We find out about corrupted filesystems all the time from users
sending mail to the list. Even if we did panic by default on
corruption events, kerneloops.org is *useless* for reporting them
because finding out about a corruption is only the very first step
of what is usually a long and involved process that requires user
interaction to gather information necessary to find the cause of the
Besides, if we _really_ want the machine to panic on corruption,
then we configure the machine specifically for it via setting the
relevant corruption type bit in /proc/sys/fs/xfs/panic_mask. This is
generally only used when a developer asks a user to set it to get
kernel crash dumps triggered when a corruption event occurs so we
can do remote, offline analysis of the failure.

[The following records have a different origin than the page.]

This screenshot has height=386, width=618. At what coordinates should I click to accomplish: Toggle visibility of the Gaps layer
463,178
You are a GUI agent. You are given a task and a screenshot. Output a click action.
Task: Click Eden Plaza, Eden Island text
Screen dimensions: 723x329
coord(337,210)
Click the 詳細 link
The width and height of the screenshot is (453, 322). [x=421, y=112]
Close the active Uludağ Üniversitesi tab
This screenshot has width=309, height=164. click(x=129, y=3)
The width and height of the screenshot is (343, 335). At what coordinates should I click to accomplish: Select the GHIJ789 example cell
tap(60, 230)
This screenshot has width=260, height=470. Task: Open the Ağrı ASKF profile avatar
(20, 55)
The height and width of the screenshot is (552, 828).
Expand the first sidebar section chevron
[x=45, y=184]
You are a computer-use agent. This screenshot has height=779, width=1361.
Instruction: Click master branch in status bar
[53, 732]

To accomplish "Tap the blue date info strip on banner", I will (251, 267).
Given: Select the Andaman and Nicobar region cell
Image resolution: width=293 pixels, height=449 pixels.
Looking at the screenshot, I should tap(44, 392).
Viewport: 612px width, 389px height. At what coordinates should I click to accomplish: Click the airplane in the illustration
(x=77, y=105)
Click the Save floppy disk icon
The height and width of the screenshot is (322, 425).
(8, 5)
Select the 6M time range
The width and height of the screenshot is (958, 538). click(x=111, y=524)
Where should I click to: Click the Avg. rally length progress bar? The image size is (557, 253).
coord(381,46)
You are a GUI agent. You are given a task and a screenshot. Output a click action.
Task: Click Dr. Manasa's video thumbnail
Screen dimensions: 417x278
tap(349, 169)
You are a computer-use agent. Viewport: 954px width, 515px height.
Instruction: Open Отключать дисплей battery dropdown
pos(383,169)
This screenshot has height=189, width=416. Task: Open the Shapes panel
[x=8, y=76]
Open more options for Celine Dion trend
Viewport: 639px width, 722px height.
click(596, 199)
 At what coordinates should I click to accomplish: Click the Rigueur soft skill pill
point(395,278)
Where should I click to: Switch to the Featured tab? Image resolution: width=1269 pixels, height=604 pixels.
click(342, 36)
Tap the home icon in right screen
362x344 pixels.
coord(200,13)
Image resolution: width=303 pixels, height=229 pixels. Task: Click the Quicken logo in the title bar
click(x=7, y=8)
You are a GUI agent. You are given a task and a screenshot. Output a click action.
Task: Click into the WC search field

> That's standard Linux kernel development
> practice. Maybe XFS should catch up on that.
I find this really amusing because linux filesystems have, over the
last few years, implemented a simpler version of XFS's way of
dealing with corruption events(*). Perhaps you should catch up
with the state of the art before throwing rocks, Andi....
(*) extN, fat, hpfs, jfs, nilfs2, ntfs, ocfs2 and logfs all have
configurable corruption event behaviour that default to remount-ro
and can be configured to panic the machine.